Santander Brasil: Reflexões sobre a Possibilidade de Sair da B3

Recentemente, a especulação sobre a saída do Santander Brasil (SANB11) da B3 (B3SA3) ganhou força, após comentários do CEO Mário Leão. Em uma conversa com analistas, ele declarou que não ficaria surpreso se a controladora espanhola decidisse deslistar a subsidiária brasileira.

Esse comentário acendeu discussões acerca de uma possível reestruturação acionária por parte do banco. É importante destacar que em outros países, como o México, o Santander já realizou movimentos semelhantes de deslistagem.

Atualmente, a ideia de fechar o capital do Santander Brasil é apoiada por diversas considerações, especialmente em um cenário onde as taxas de juros são elevadas, o mercado acionário ainda se encontra desvalorizado e a instituição demonstra uma forte geração de caixa.

Desde que abriu seu capital no Brasil em 2009, com uma captação de R$ 14,1 bilhões, as ações do banco subiram apenas 35%, enquanto o Itaú (ITUB4) teve um crescimento expressivo de 193% no mesmo período. Isso levanta a pergunta: por que o Santander consideraria uma saída da B3?

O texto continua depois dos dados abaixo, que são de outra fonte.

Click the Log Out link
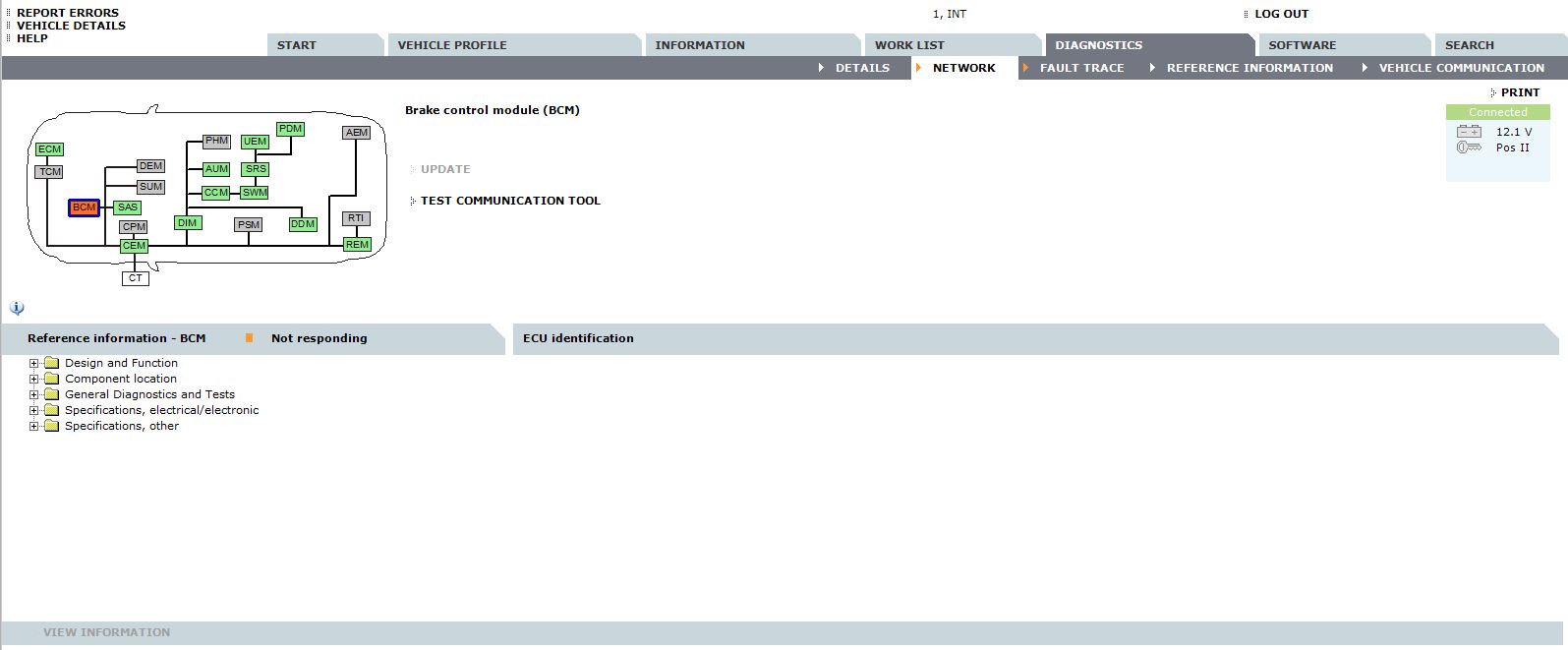 (x=1281, y=14)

De acordo com uma análise da Genial Investimentos, existem três fatores principais que tornam essa possibilidade um cenário crível. Primeiramente, a avaliação (valuation) do Santander Brasil está em níveis inferiores quando comparada à holding na Espanha, sendo negociada a 8,5 vezes o lucro esperado para 2024, contra 9,3 vezes na matriz. Essa discrepância sugere que um deslistamento traria benefícios financeiros imediatos.

Além disso, o percentual de ações disponíveis no mercado (free float) é bastante baixo, com aproximadamente 10% do capital ou R$ 11,2 bilhões. Este montante é facilmente manejável para o conglomerado, considerando sua dimensão e solidez financeira.

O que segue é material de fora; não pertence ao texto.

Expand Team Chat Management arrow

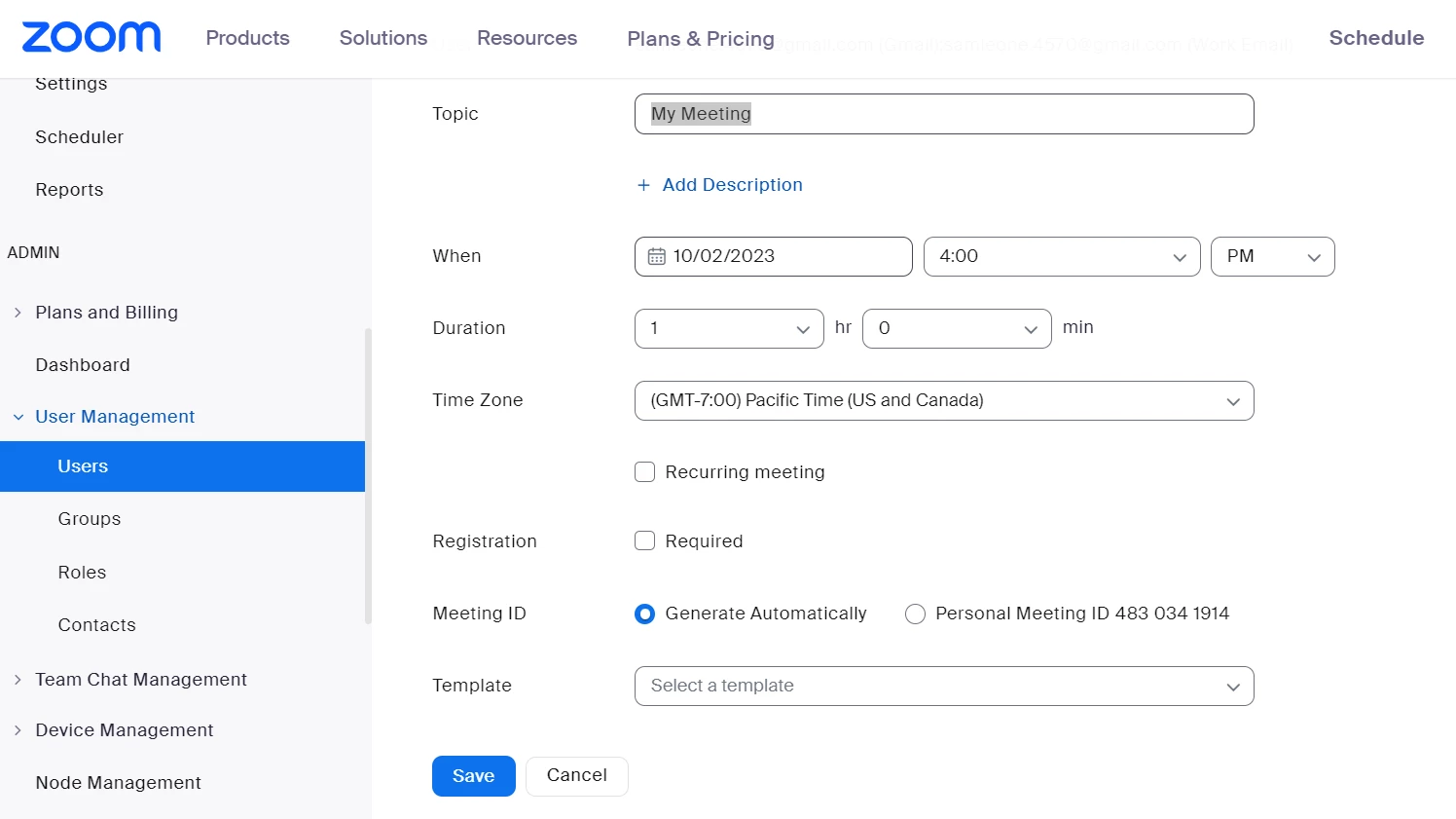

Por último, a situação política e estratégica do Brasil pode ser favorável, já que uma valorização das ações está prevista, fazendo desse um momento potencialmente vantajoso para tal movimento.

Vale lembrar que esse não é o primeiro movimento do Santander nesse sentido. Em 2014, o banco tentou trocar ações com um prêmio de 20% para os acionistas minoritários, embora não pretendesse naquela ocasião retirar-se da bolsa. Em 2022, o banco deslistou a Getnet através de uma oferta pública de aquisição (OPA). Mais recentemente, em 2023, o Santander completou o fechamento de capital no México.

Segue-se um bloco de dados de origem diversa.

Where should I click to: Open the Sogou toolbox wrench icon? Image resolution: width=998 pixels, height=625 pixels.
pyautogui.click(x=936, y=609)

Atualmente, o grupo destaca seu foco nas Américas e está diminuindo o número de subsidiárias listadas, mantendo apenas o Brasil e o Chile como exceções além da holding espanhola.

A Genial Investimentos também observa que a instituição tem melhorado sua posição financeira, com o índice CET1 (Common Equity Tier 1) previsto para chegar a 13% até 2025, o que proporciona margem para estratégias significativas. Um exemplo dessa flexibilidade financeira é a venda de parte do Santander Polônia, que rendeu US$ 7,9 bilhões ao grupo.

Porém, o mesmo relatório menciona que, normalmente, a matriz realiza esse tipo de movimento em situações onde a subsidiária enfrenta fragilidades, o que não se aplica ao momento atual do Santander Brasil, que apresenta resultados operacionais sólidos e uma valorização de 26% nas suas ações em 2024. Portanto, o mercado continua atento a essas movimentações.